Dr. Don Day, Leech Lake Tribal College president and District 3 Rep. LeRoy Staples-Fairbanks III. (Photos courtesy Leech Lake Tribal College)

Tribal Rep Creates Scholarship, Makes Education a Priority

January 07, 2013

When he was elected in June as the District 3 representative for the Leech Lake Band of Ojibwe, 30-year-old LeRoy Staples-Fairbanks III promised to make education a priority, and he’s done just that by creating a scholarship.

On December 14, he presented a check toward the first installment of the LeRoy Staples Sr. and LeRoy B. Fairbanks Scholarship Fund—named in honor of his late grandfather and his uncle, key inspirations in his life—to Leech Lake Tribal College in Cass Lake, Minnesota.

Staples-Fairbanks III has pledged $50,000 out of his own salary over four years to endow the fund.

“In my campaign for the District 3 office, I was asked many times about the relatively high pay of council members in comparison to the local average household income. These conversations got me thinking about ways I could give back to my community, and ways to inspire other community leaders to invest in our communities as well,” he told Indian Country Today Media Network. “I decided on developing this scholarship program at Leech Lake Tribal College (LLTC) because the college has a great track record of success in our community, and I wanted to be part of promoting continued growth in the future. There is no question that education is one of the keys to reducing poverty, and I want to be a part of that.”

The scholarship, once available in the fall semester of 2014, will be awarded to second-year LLTC students to further their education at a four-year institution.

The magnitude of the personal gift hasn’t gone unnoticed.

“This is a very meaningful gift on a couple of different levels.

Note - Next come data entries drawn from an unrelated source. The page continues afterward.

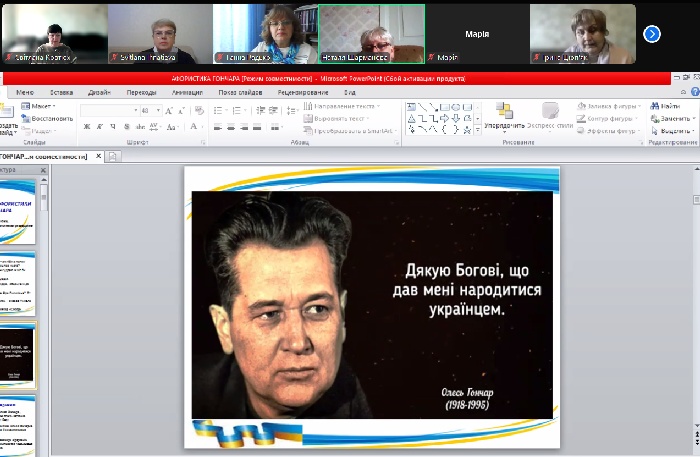
Task: Show next participants with blue arrow
Action: point(652,34)
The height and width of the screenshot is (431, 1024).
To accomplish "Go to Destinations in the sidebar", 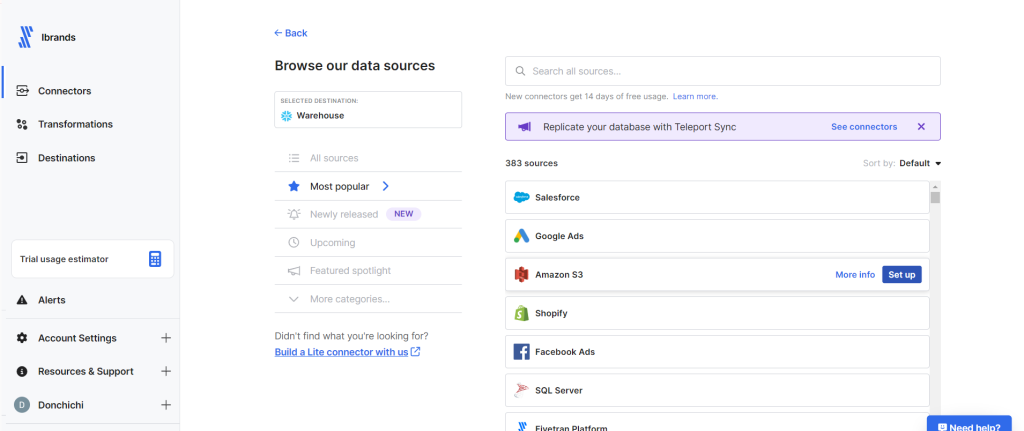I will pyautogui.click(x=66, y=158).
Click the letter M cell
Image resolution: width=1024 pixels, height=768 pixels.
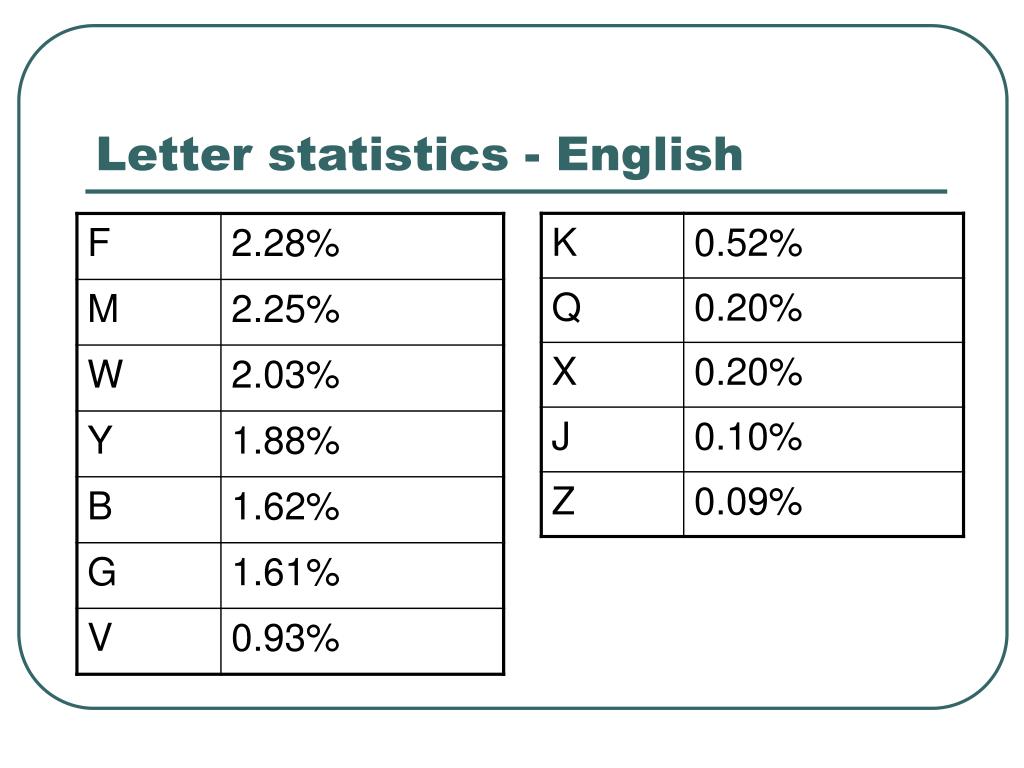click(x=150, y=312)
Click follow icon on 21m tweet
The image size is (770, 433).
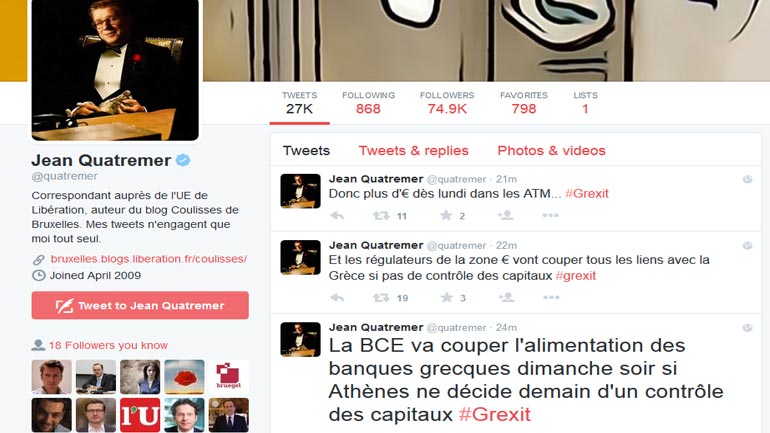505,215
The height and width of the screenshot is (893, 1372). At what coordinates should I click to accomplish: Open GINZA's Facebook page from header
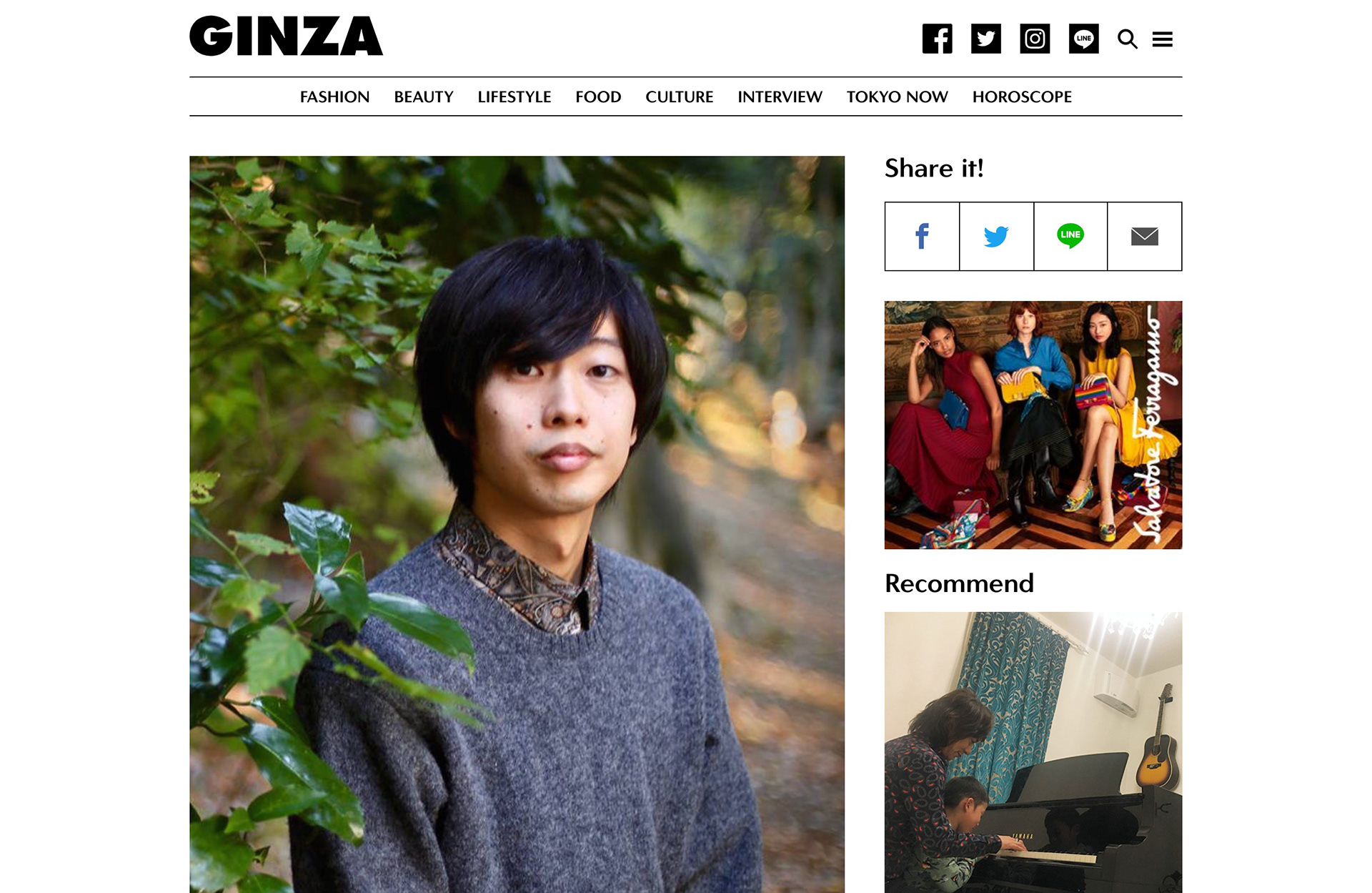pos(937,39)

The financial support, of course, is incredibly important in helping to ensure access to education for students with financial need, which is virtually all of the students at Leech Lake Tribal College,” Kyle Erickson, LLTC’s director of advancement told ICTMN. “Perhaps even more important is the message that is sent to the students and the community when one of their elected leaders makes a stunningly generous personal gift to support education for his people. It’s a very real statement that education is a personal priority as well as a political priority, and I hope it will encourage others to grow their support for the causes they believe in as well. Too often communities rely on outside support and grant funding to try to effect change, but I believe that lasting change has to come from within. LeRoy’s gift to Leech Lake Tribal College is a perfect example of how that can happen.”

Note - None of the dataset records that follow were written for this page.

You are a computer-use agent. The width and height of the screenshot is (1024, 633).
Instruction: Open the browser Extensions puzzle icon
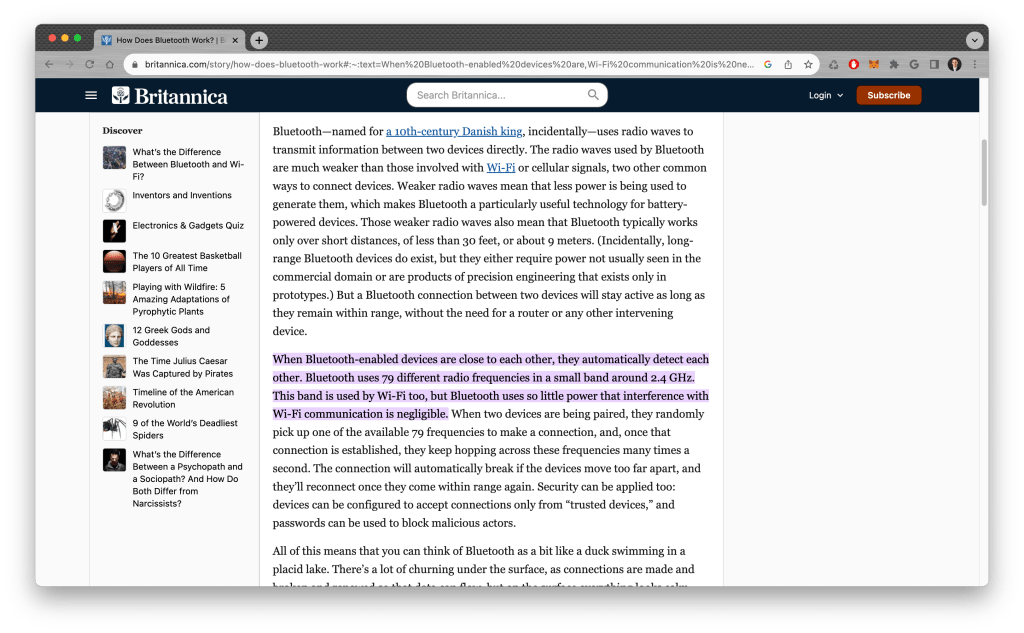[894, 64]
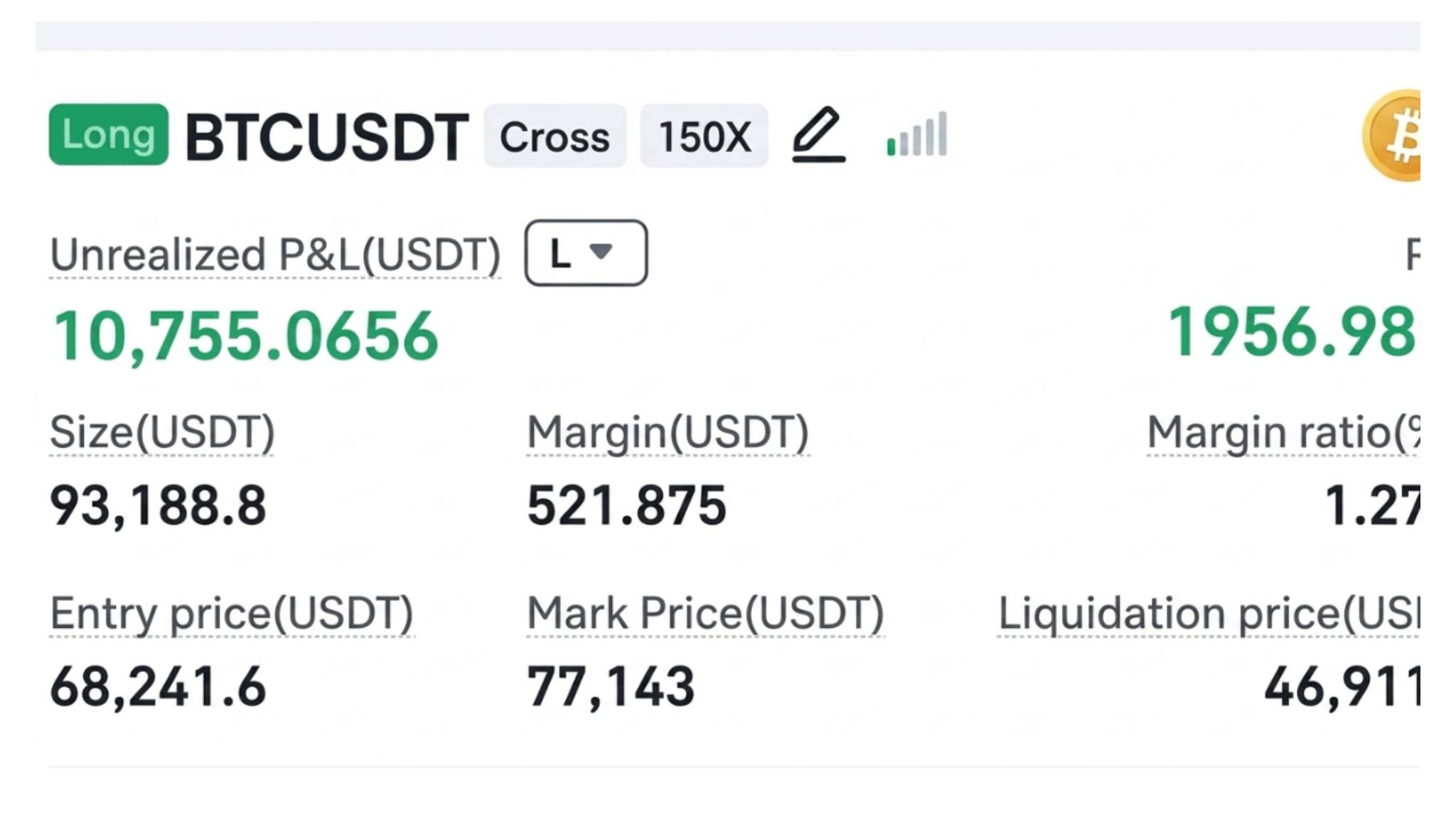Click the signal bars ADL indicator
The height and width of the screenshot is (819, 1456).
[917, 134]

Staples-Fairbanks III hopes his gift will begin to affect that change as well. He hopes his personal investment will mobilize his people to start investing in the community’s future.

“I want to lead by example, and kick-start a movement of giving back to the community,” he said. “I believe that this will emphasize the importance of education to the younger generation, and show them that there are people who support them and believe in them and want to help them reach their goals. In making this pledge, I want to challenge not only our local leaders, but leaders around the country to make a personal investment in their community. When you invest in something, you want to see it grow. I have confidence if we all pull together, it will set the stage for incredible growth.”

It’s already started to work. Erickson told the Bemidji Pioneer that the college has received additional donations because of Staples-Fairbanks III and other families have inquired about donating toward his fund or starting their own.

The tribal representative sees education as the best way to start this community growth.

“Education is important to me because, in my opinion, it is the best way to empower people to become less dependent,” he said. “It opens the door to more opportunities. We need to make education a priority, and we need to all work towards ensuring that our children and grandchildren have every opportunity to achieve the highest level of education.”

Bonnie Fairbanks-Stangel, LeRoy Fairbanks, Mary Fairbanks, and LeRoy Staples-Fairbanks III.


Submitted by Anonymous on

What a way to lead by example. The generosity shown from such a young man is admirable, he is our future leader! I wonder if any other RBC members will follow suit. His parents, grandparents and family should be so proud to call him son/bro/ grandson or family member!

Submitted by Anonymous on

What an amazing example to set. I hope other tribal (and non-tribal) leaders will take a long look in the mirror and make that same kind of investment in their communities.